-- START Recorded information --
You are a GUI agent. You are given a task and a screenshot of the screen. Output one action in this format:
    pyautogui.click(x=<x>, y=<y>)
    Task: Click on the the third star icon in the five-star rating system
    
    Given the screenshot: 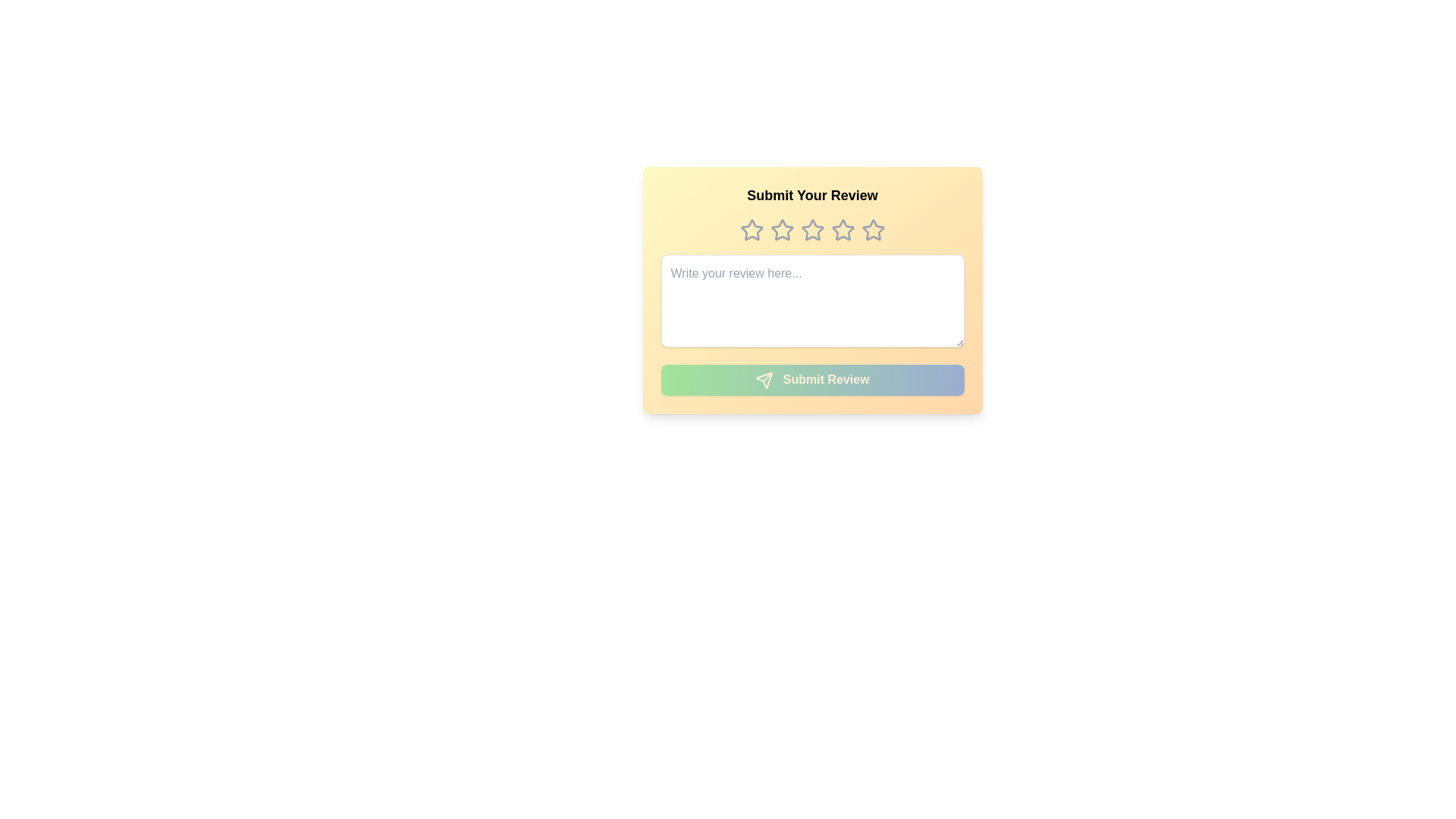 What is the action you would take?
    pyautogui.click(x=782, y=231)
-- END Recorded information --
-- START Recorded information --
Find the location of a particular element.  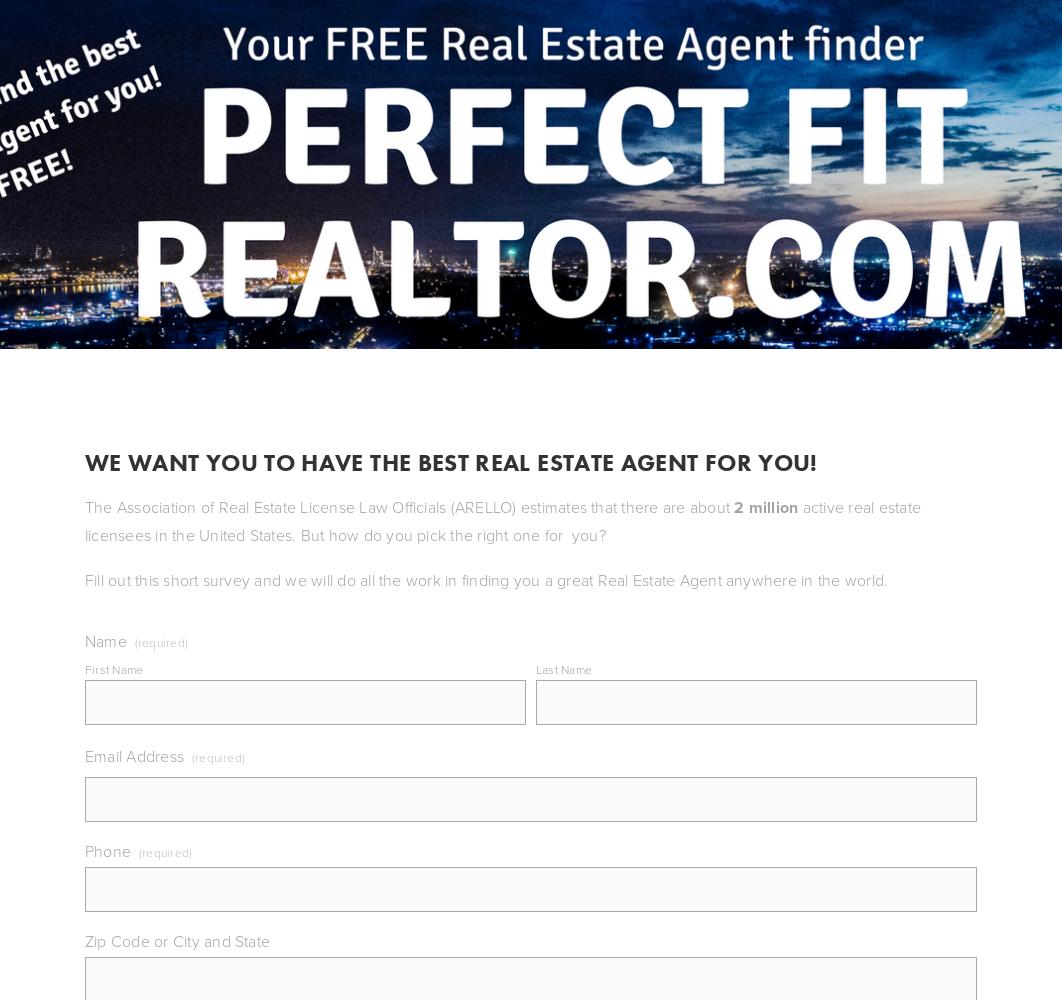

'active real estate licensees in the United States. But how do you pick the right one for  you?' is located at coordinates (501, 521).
-- END Recorded information --
• Given request: Can you reproduce, word for word, everything in the material from the line containing "You are a GUI" down to the line containing "Task: Click on", including both of those lines?

• Result:
You are a GUI agent. You are given a task and a screenshot of the screen. Output one action in this format:
    pyautogui.click(x=<x>, y=<y>)
    Task: Click on the the third star icon in the five-star rating system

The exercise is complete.